Modulation of membrane K+ conductance in T-lymphocytes by substance P via a GTP-binding protein

Abstract

Summary Modulation of the voltage-gated K⁺ conductance in T-lymphocytes by substance P was examined. Whole-cell recordings from Jurkat E6-1 human T-lymphocytes revealed two components of substance P action on the outward K⁺ current: (i) dose- and time-dependent reduction of current peak amplitude; and (ii) acceleration of the current inactivation rate. This action was blocked by substituting Cs⁺ for K⁺ in the recording pipette and by the substance P antagonist, [d-Arg¹,d-Phe⁵,d-Trp^7.9, Leu¹¹]-substance P. As indicated by conductance-voltage relationship, the reduction in current peak amplitude as a result of substance P application was not due to a shift of the voltage dependence of the channel.
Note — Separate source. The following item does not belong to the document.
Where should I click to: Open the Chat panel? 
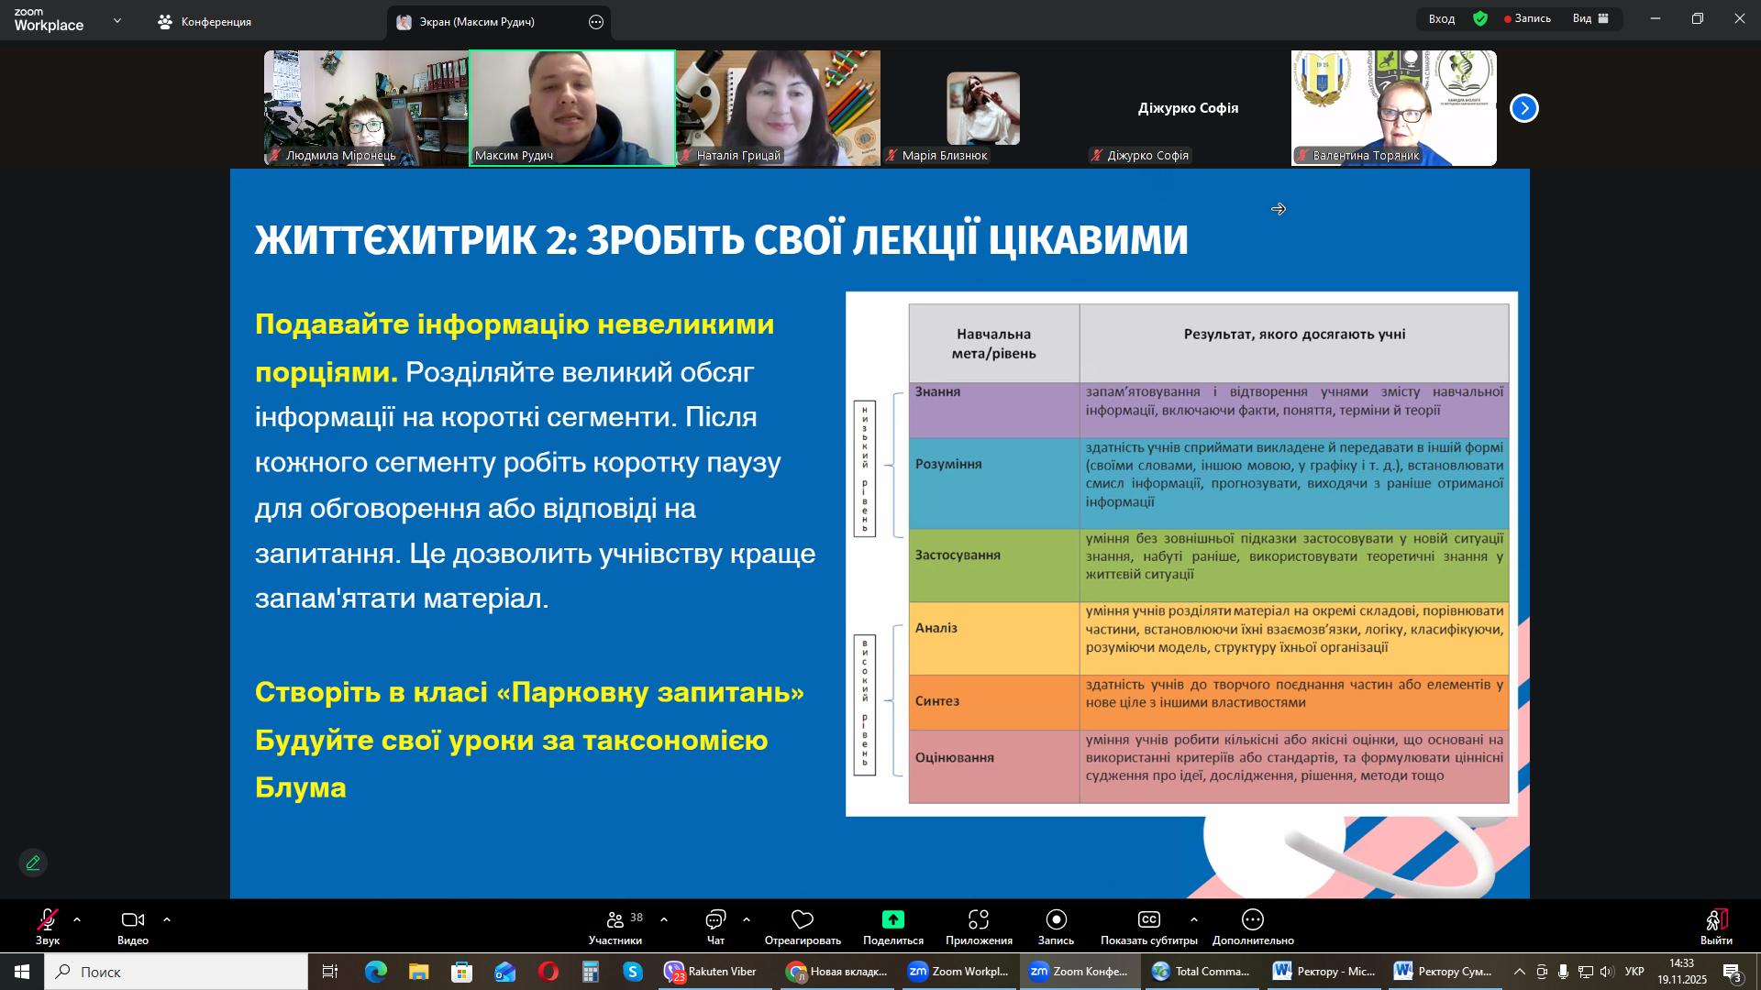tap(715, 919)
Raising intracellular free calcium concentration from 2 to 200nm reversed the reduction, induced by substance P, in current peak amplitude and disclosed an apparent desensitization towards the neuropeptide action. The treatment, however, did not reverse substance P-induced acceleration of the rate of current decay. Intracellular administration of hydrolysis-resistant guanosine triphosphate (to persistently activate GTP-binding protein) and guanosine diphosphate (to competitively inhibit GTP—binding proteins) analogues mimicked and inhibited substance P-induced reduction of K⁺ conductance, respectively. The data demonstrate a modulation of T-lymphocyte K⁺ channels by substance P and substantiate a possible role for GTP-binding proteins in this modulation.